The only question remains is what kind of wood is it (hard or soft) and how long it will last in your tank.


----------



## Clownloachlover (Apr 21, 2010)

it could take years for it to stay submerged being that size. if it came from the lions bay area, chances are it is some sort of softwood species as that grows wild along the shore and up on the mountain, cedar, fir, spruce, perhaps cottonwood, maybe alder which is considered a hardwood by the "wood folks" but actually it is a very soft hardwood. I have collected a bunch of driftwood from Harrison lake for my freshwater tank...I am sure some of it is cedar, but other branches are heavier and harder.

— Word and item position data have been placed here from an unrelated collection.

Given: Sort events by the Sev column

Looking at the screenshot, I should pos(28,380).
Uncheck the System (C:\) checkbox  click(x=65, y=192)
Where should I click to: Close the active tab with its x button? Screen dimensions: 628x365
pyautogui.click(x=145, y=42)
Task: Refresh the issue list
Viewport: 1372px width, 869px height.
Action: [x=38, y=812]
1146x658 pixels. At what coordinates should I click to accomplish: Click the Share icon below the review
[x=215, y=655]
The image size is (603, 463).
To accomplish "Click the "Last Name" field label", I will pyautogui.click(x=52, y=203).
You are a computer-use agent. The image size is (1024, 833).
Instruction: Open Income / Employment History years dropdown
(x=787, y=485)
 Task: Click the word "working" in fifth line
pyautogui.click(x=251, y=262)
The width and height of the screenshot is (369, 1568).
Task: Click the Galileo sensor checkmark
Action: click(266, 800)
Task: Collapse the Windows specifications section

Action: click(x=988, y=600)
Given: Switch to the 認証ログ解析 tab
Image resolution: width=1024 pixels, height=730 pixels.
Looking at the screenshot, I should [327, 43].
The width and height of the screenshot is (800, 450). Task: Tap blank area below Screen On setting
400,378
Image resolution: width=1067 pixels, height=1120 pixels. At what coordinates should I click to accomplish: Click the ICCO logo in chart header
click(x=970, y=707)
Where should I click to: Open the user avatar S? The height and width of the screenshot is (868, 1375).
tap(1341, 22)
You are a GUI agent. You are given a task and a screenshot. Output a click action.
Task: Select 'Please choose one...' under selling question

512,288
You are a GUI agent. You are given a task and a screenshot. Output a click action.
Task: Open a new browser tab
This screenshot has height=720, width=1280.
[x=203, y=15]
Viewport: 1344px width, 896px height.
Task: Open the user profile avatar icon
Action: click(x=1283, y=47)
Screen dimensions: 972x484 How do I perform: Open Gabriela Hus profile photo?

I have had them sitting in a bathtub full of water for 4 weeks now and they are not even close to staying submerged with the exception of 3 pieces which are 90% submerged!


----------



## Johnnyfishtanks (Apr 21, 2010)

Clownloachlover said:


> it could take years for it to stay submerged being that size. if it came from the lions bay area, chances are it is some sort of softwood species as that grows wild along the shore and up on the mountain, cedar, fir, spruce, perhaps cottonwood, maybe alder which is considered a hardwood by the "wood folks" but actually it is a very soft hardwood. I have collected a bunch of driftwood from Harrison lake for my freshwater tank...I am sure some of it is cedar, but other branches are heavier and harder. I have had them sitting in a bathtub full of water for 4 weeks now and they are not even close to staying submerged with the exception of 3 pieces which are 90% submerged!


is a soft wood . how long before the rot and are done


----------